Would you be able to upload the model you’re talking about? It’ll make it a lot easier to understand what you’re trying to do and what restrictions you have.

I’ve attached ProcessA.bpmn (21.3 KB) ProcessB.bpmn (10.3 KB)
When the Process A has revisions performed, the Process B needs to jump and expire all tokens so that complementary revisions can be done and reviews started over.

Maybe my understanding of intermediate events is a little off. I read somewhere that when a token arrives at an intermediate event, it waits there for that event. So I’m thinking that I have to get a token into an intermediate event in order for it to be waiting. But then I see the link events. The catch one does not need to have an inbound line/arrow. Is that unique to the link event? Or can I have my signal event as I’ve drawn it in ProcessB? And if I can, does it expire the token in the main path?

What do you think @Niall ?

I’ve been doing a little testing and I think this is what needs to happen.
I think I need a process to serve as the signal capture process that will start from a signal.
This process then has an external worker task in it.
That external worker task would

  1. get the variable data from the signal since it’s passed into the process that is started by a signal,

  2. interrogate the process that sent the signal,

  3. find all process instances of Process B that have a matching value,

  4. determine the currently running activities,

  5. Modify the instances to start the “Make Revisions” activity and cancel the currently running activity,

  6. and then complete the external worker task.

What do you think?

Hi @DGilmour22

I meant to get back to this question from you, so sorry for the delay.
First i want to say - good use of link events, i don’t see them too often in the wild and they’re pretty great.

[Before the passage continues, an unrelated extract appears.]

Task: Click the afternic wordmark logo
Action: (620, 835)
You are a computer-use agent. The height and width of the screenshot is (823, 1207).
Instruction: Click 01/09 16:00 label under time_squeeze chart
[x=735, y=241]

it seems that by using lanes you’re kind of tying your hands of the best possible solution, which is to use an embedded sub process to surround the active part of the process that is waiting for the signal. I think before you take the solution to messing around with api there could be some unconventional BPMN solutions for this - it kind of depends on your model a bit but based on the one you sent, you could potentially use compensation to trigger an even after a signal is sent.

Thanks @Niall
I realize that I forgot a line on Process B. After the Make Revisions task, sequence flow should be routing back to Role 2 Review. (starting over essentially).
So I tried the compensation, but found that I could not leave the Compensation activity with a sequence flow. I don’t think that’s allowed in the BPMN specification.
So I’m going to try this with a link event.

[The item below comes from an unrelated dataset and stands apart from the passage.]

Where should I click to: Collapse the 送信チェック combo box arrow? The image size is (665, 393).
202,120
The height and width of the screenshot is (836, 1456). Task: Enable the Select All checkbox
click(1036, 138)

EDIT :: That didn’t work. I can’t deploy because the there is no target for throwing link in the event sub-process.
"message": "sequence flow points to link event source with name 'ToRevisions' but no event target with that name exists. Most probably your link events are not configured correctly."

How do I get out of the event sub-process and back into the normal flow?

EDIT 2 :: It’s looking like I need to lose the lanes. Then I’d attach the intermediate catch signal to the sub-process you mentioned and have it loop back to re-enter the sub-process. Or if I really want to keep the lanes, then I put a catch signal on all of the tasks individually with “links” to the revision.

This is working. Where the signals are all listening for the same signal.